BEGIN Source information

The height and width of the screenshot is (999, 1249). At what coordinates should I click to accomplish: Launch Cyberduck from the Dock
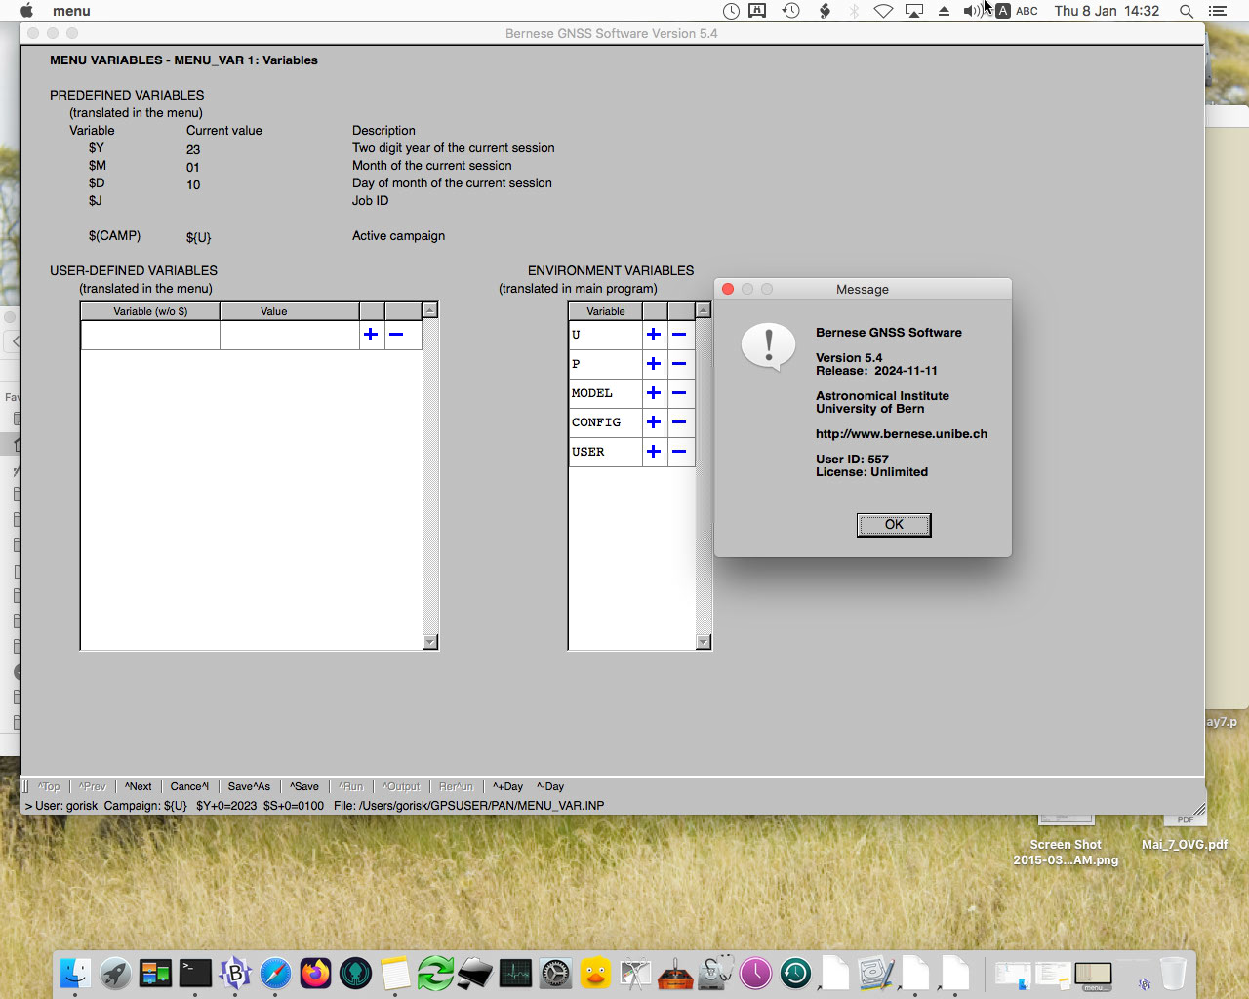click(596, 973)
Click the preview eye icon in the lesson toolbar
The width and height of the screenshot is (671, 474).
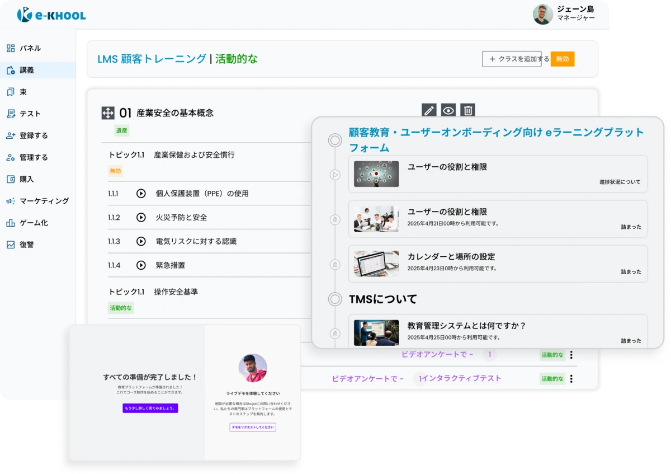447,110
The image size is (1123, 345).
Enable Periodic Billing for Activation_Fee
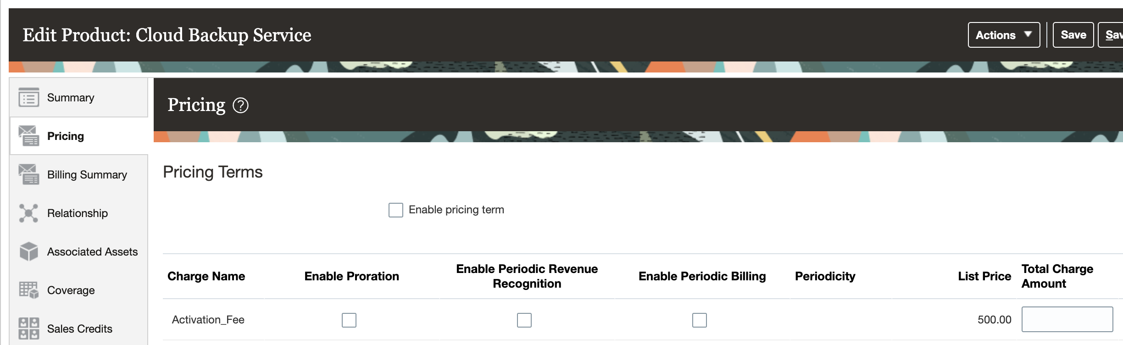click(x=699, y=320)
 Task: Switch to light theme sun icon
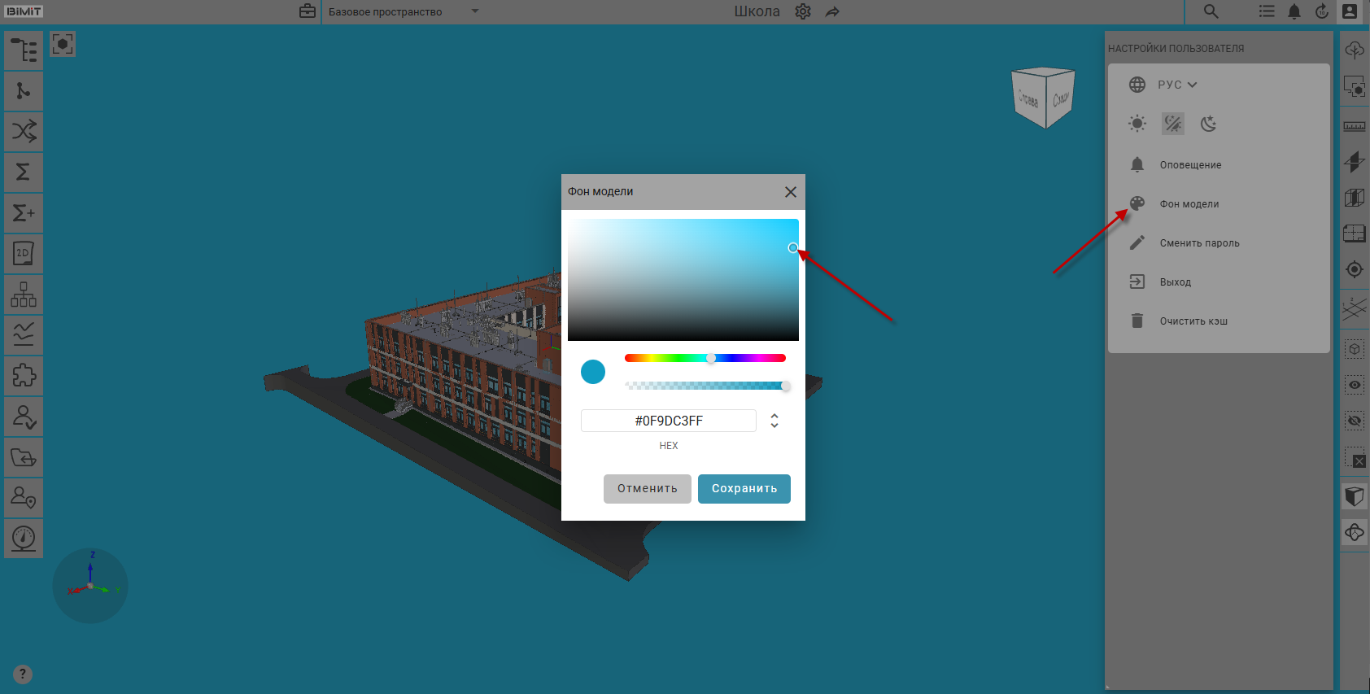[x=1137, y=124]
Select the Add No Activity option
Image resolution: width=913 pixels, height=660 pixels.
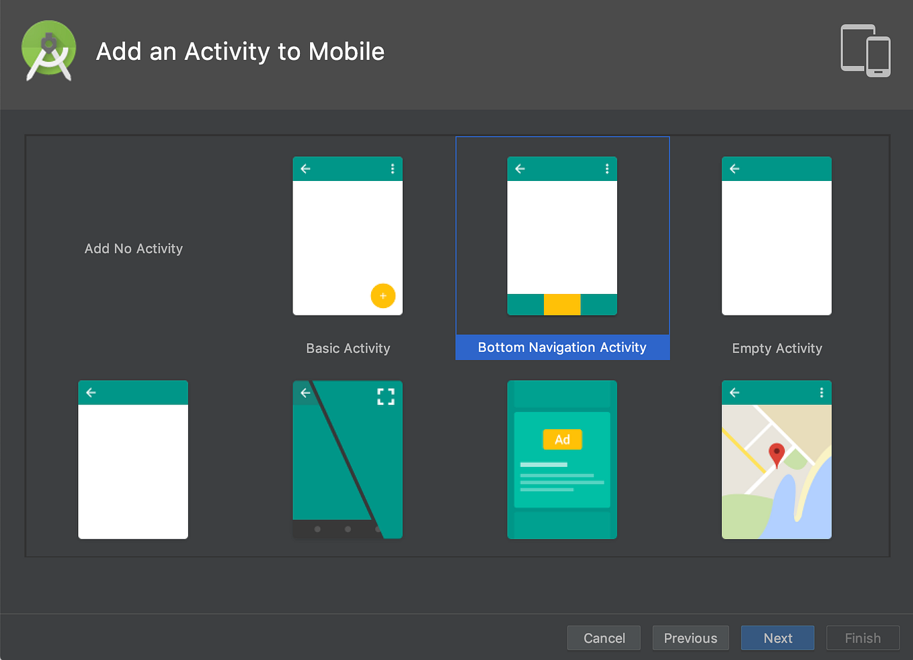tap(133, 248)
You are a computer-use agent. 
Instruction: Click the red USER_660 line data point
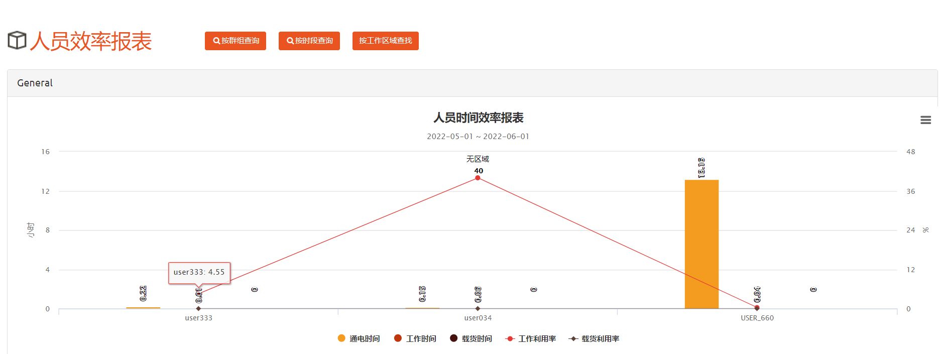(757, 307)
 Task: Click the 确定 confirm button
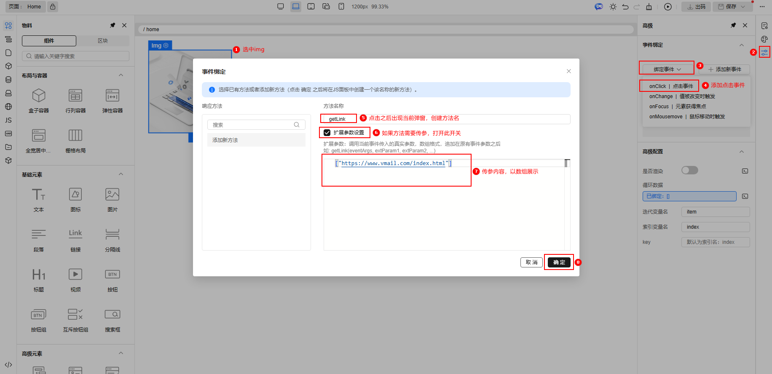559,262
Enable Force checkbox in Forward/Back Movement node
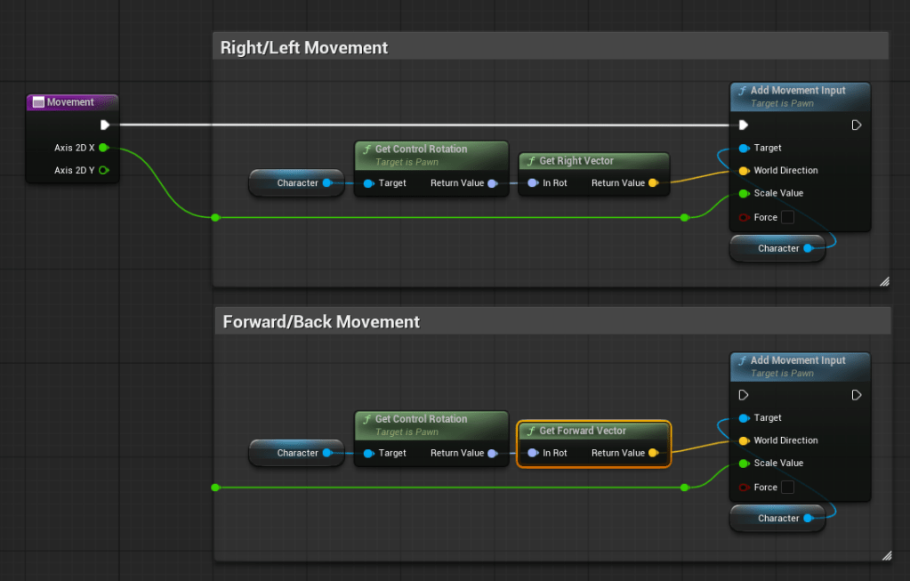Viewport: 910px width, 581px height. [787, 488]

END Source information

What to do
The expected output is every line of the data, unchanged, with the pictures skipped.

Answer to the exercise
The height and width of the screenshot is (999, 1249). At what coordinates should I click to accomplish: Launch Cyberduck from the Dock
click(596, 973)
Click the preview eye icon in the lesson toolbar
The width and height of the screenshot is (671, 474).
447,110
The image size is (1123, 345).
Enable Periodic Billing for Activation_Fee
click(x=699, y=320)
 Task: Switch to light theme sun icon
[x=1137, y=124]
Select the Add No Activity option
Image resolution: width=913 pixels, height=660 pixels.
tap(133, 248)
You are a computer-use agent. 
Instruction: Click the red USER_660 line data point
(757, 307)
 Task: Click the 确定 confirm button
559,262
Enable Force checkbox in Forward/Back Movement node
Viewport: 910px width, 581px height. [787, 488]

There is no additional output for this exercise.